[Start of Attachment]
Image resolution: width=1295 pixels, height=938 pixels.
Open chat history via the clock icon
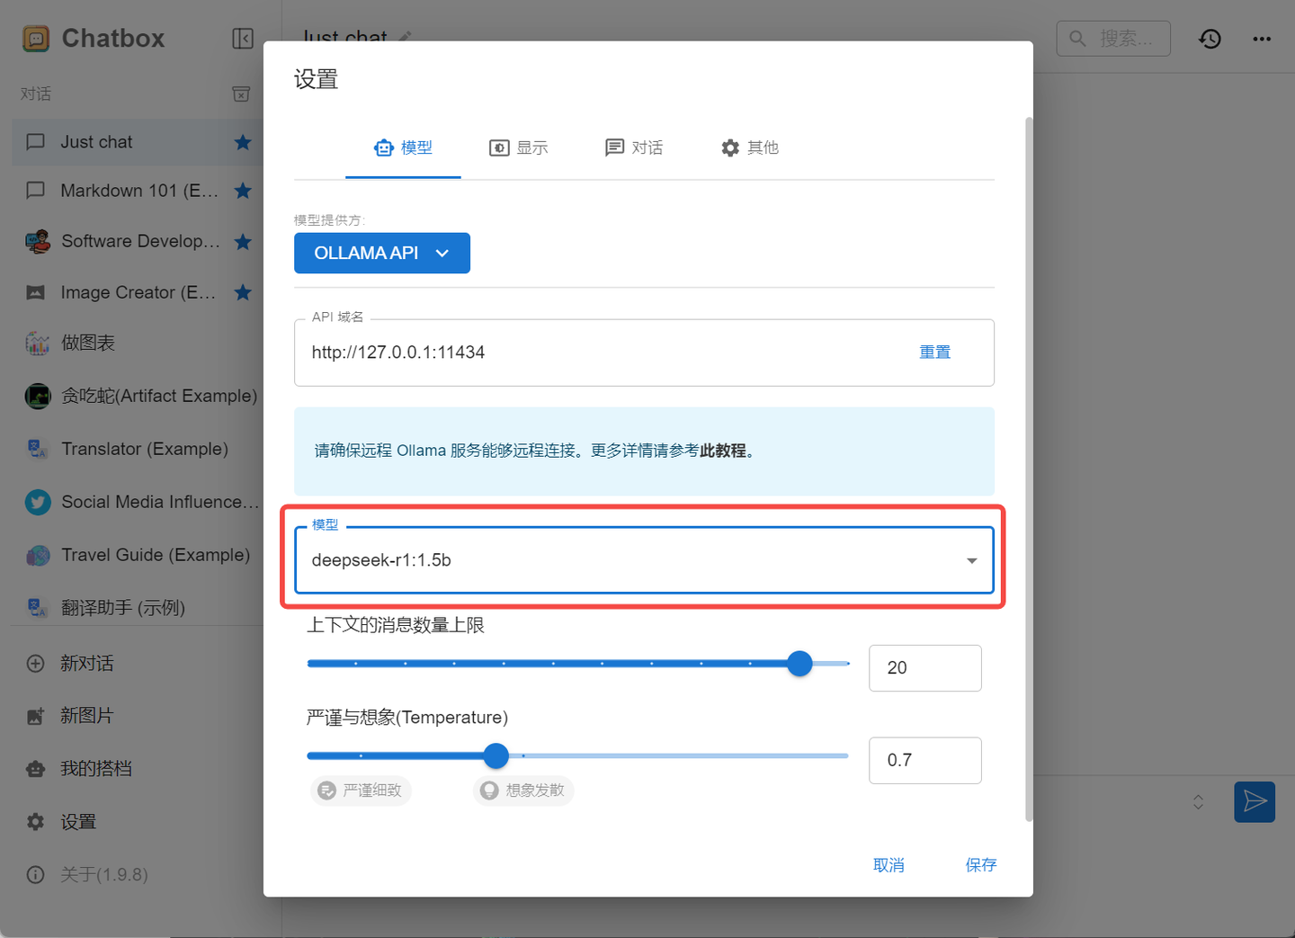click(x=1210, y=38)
[End of Attachment]
[Start of Attachment]
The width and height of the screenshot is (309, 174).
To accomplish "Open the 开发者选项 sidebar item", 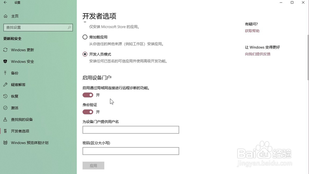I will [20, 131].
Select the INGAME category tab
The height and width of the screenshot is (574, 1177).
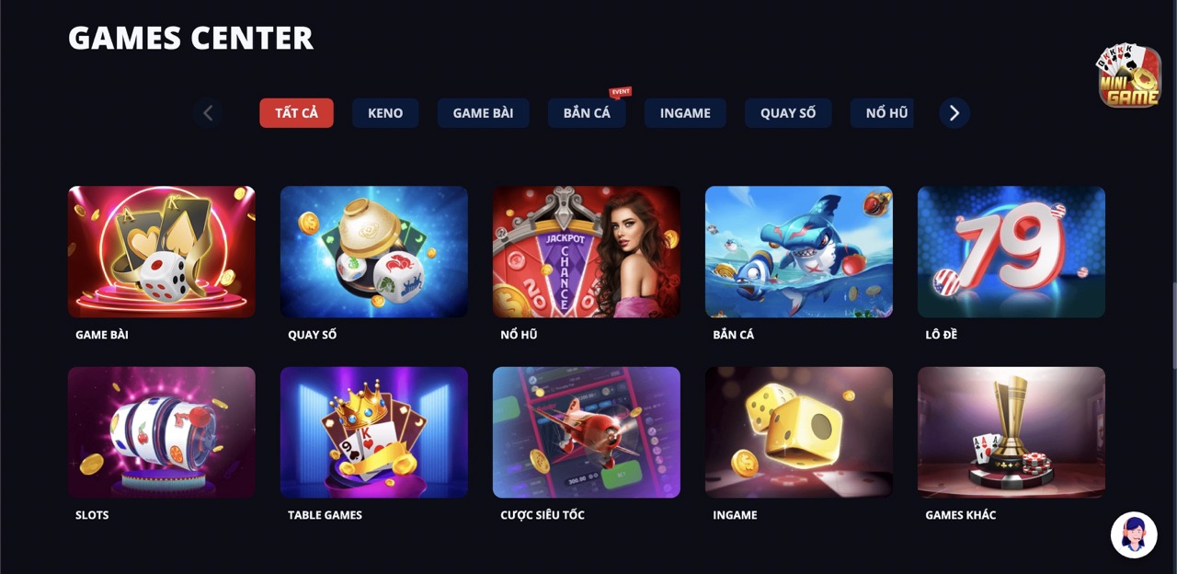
[End of Attachment]
• Exercise description: Copy all lines in the listing above where the string "screenshot" appears.

• Result of the exercise:
The width and height of the screenshot is (309, 174).
The height and width of the screenshot is (574, 1177).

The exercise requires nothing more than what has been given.